Consistent with prior studies of optimal stimulation, rates for inhibiting isovolumetric bladder contractions (31, 34), our results show an effect of stimulus rate, with the largest increases in bladder capacity at 10 Hz (vs. 1 and 20 Hz), but the optimal rate to relieve the symptoms of OAB in humans is unclear. Similarly, the optimal stimulus timing and duration are also unclear. Our results show prolonged increases in bladder capacity following stimulation, suggesting that continuous stimulation may not be needed.

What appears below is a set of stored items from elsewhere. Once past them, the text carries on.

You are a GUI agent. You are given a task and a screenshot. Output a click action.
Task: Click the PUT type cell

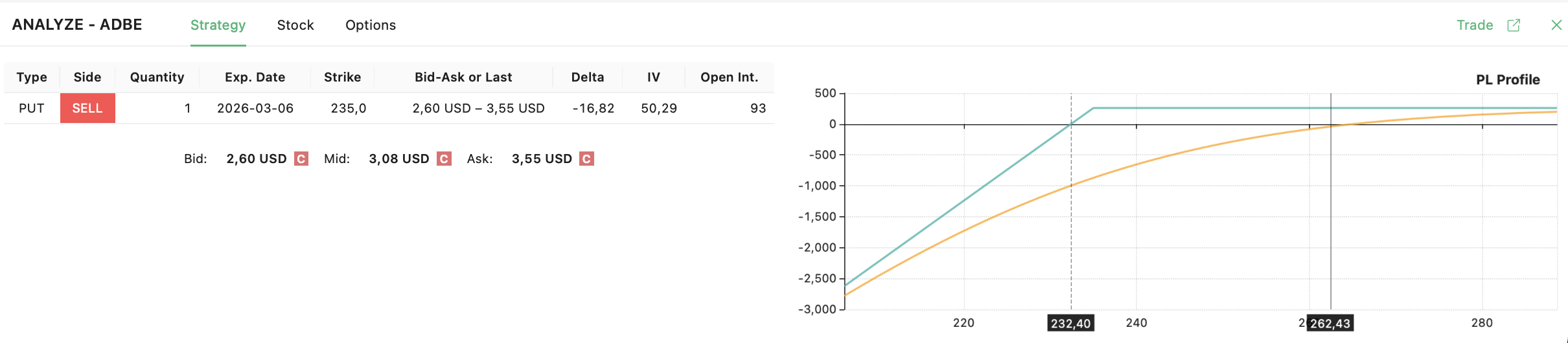[x=32, y=108]
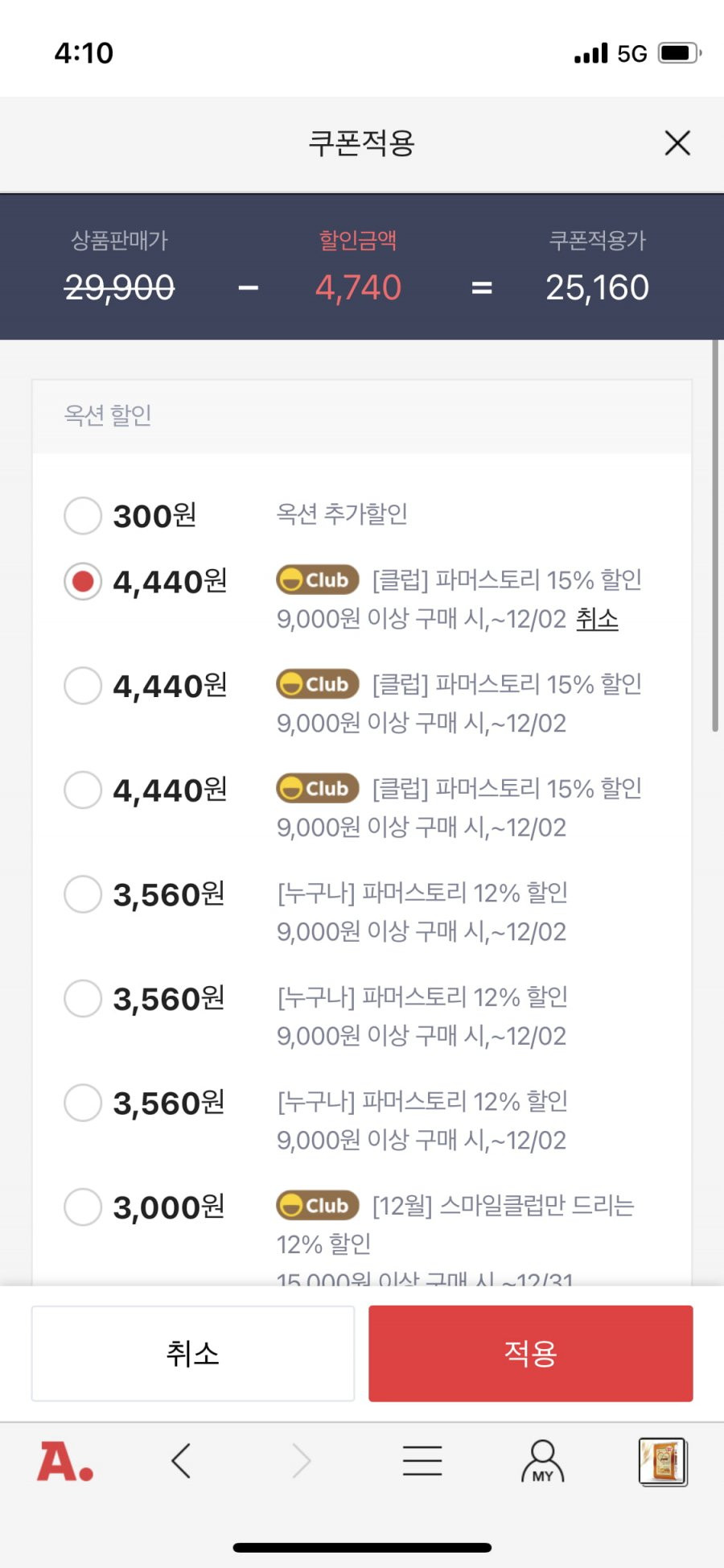Tap the red 적용 button

[531, 1353]
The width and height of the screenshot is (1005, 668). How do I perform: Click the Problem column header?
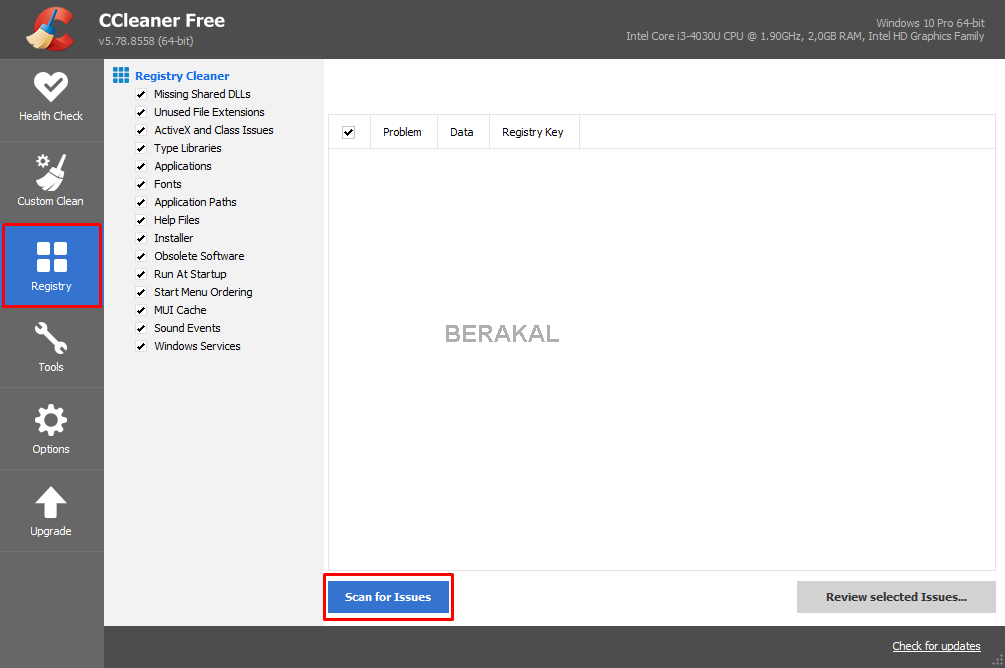[403, 131]
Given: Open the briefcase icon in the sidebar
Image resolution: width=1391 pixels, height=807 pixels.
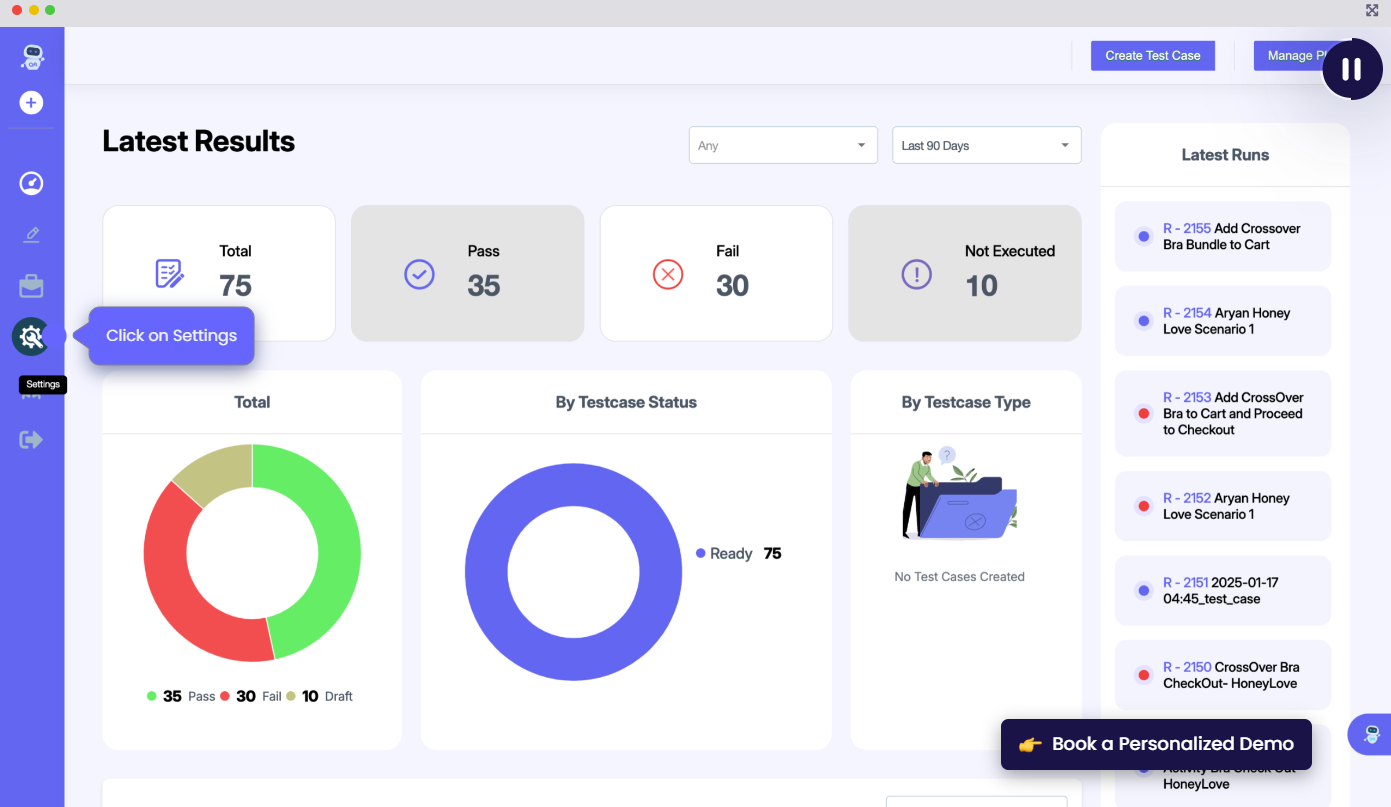Looking at the screenshot, I should [x=32, y=286].
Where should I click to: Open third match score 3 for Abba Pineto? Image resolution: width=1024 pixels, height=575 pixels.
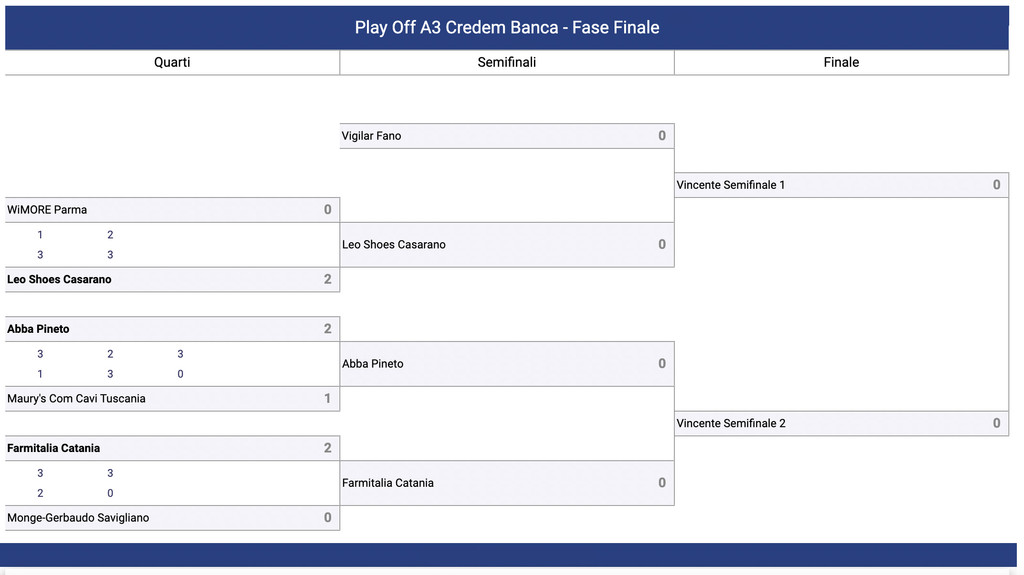click(x=180, y=354)
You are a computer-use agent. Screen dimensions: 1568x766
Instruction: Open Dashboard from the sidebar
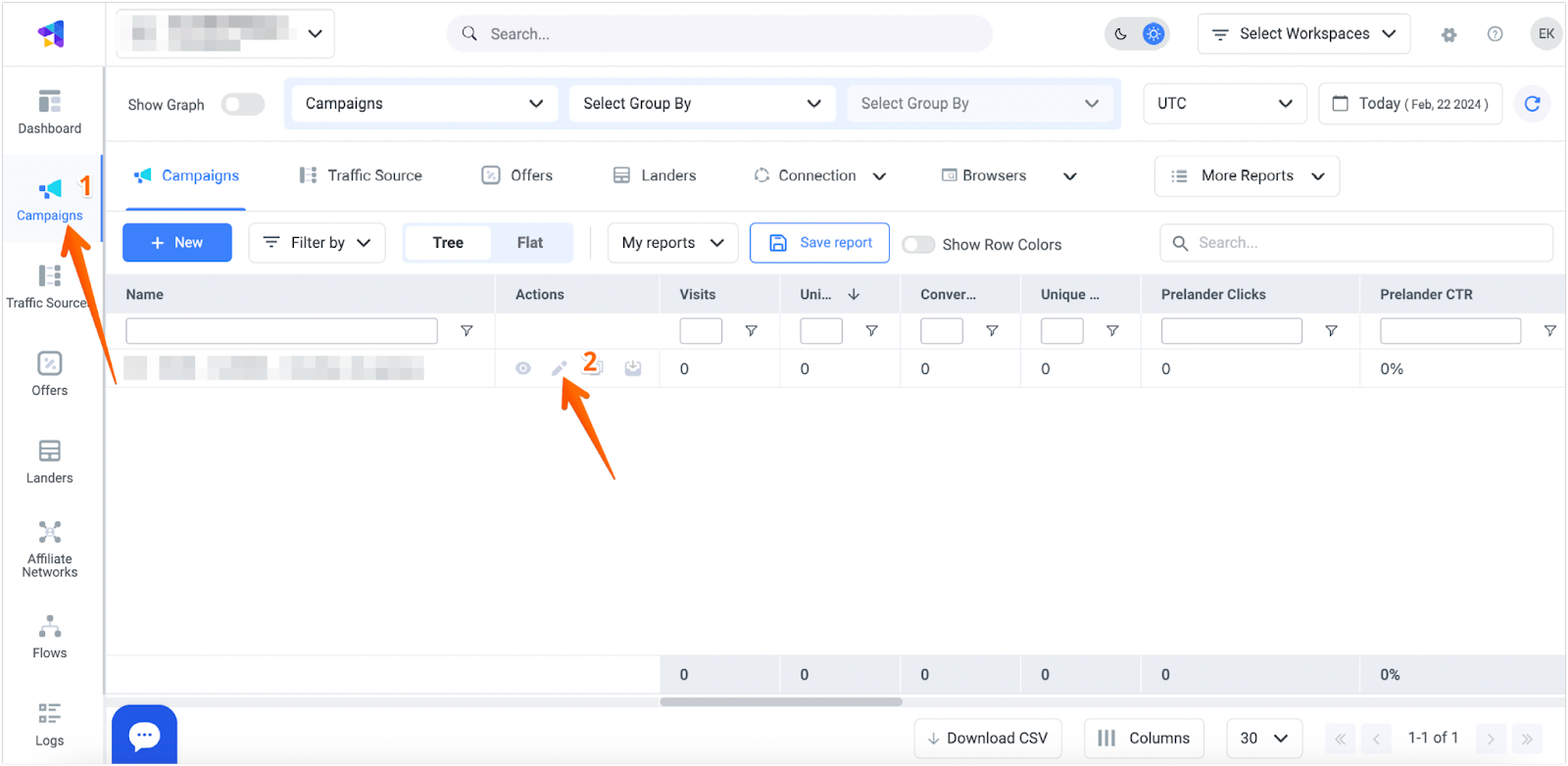(49, 112)
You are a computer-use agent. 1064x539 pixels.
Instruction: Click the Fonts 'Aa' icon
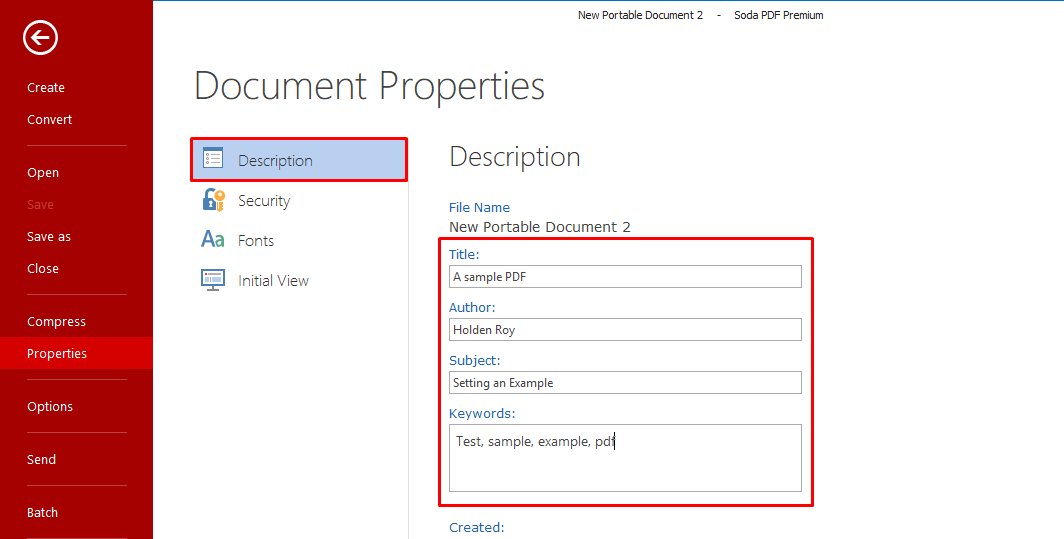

In this study, stimulation of the sensory branch of the pudendal nerve increased bladder capacity during saline and PGE2 cystometry, but the choice of what part (or parts) of the pudendal nerve to stimulate is unclear. Future work is needed to clarify the effects of sensory pudendal nerve stimulation on voiding efficiency. Stimulation of the compound pudendal nerve may have positive impacts on sexual dysfunction (39), interstitial cystitis (26), pelvic pain, constipation (32), and fecal incontinence (35). It is unclear how stimulation of a more distal component of the pudendal nerve may affect these other potential therapeutic targets, although dorsal genital nerve stimulation reduces fecal incontinence in humans (38).
Conclusions.
Sensory pudendal nerve stimulation increased bladder capacity in the anesthetized female Wistar rat during intravesical saline and PGE2 installation. Ten-hertz stimulation at 1.5T led to the largest increase in bladder capacity. Stimulation that produced increases in bladder capacity also led to decreases in voiding efficiency, suggesting a link between promotion of bladder filling and inhibition of voiding, rather than a complete separation between filling and voiding phases. Further work should verify this in awake animals, as well as other species. This work serves as the basis for future work aimed at optimizing the benefit of pudendal nerve stimulation for the symptoms of OAB.
GRANTS
Research described herein was funded by the GlaxoSmithKline/Galvani Bioelectronics Research Program and in part by National Institutes of Health Grant K12 DK-100024.
DISCLOSURES
J. A. Hokanson, C. L. Langdale and W. M. Grill are listed as inventors on provisional patent applications with Duke University on peripheral nerve stimulation to treat bladder dysfunction. J. A. Hokanson, C. L. Langdale and W. M. Grill have rights to future compensation through a patent licensing arrangement. A. Sridhar works for Galvani Bioelectronics, which has an interest in the field of peripheral nerve stimulation to treat bladder dysfunction.
AUTHOR CONTRIBUTIONS
J.A.H., C.L.L., A.S., and W.M.G. conceived and designed research; J.A.H. performed experiments; J.A.H. and C.L.L. analyzed data; J.A.H., C.L.L., and W.M.G. interpreted results of experiments; J.A.H. prepared figures; J.A.H. drafted manuscript; J.A.H., C.L.L., and W.M.G. edited and revised manuscript; J.A.H., C.L.L., A.S., and W.M.G. approved final version of manuscript.
ACKNOWLEDGMENTS
The authors thank Gilda Mills and Danielle Degoski for assistance during these experiments.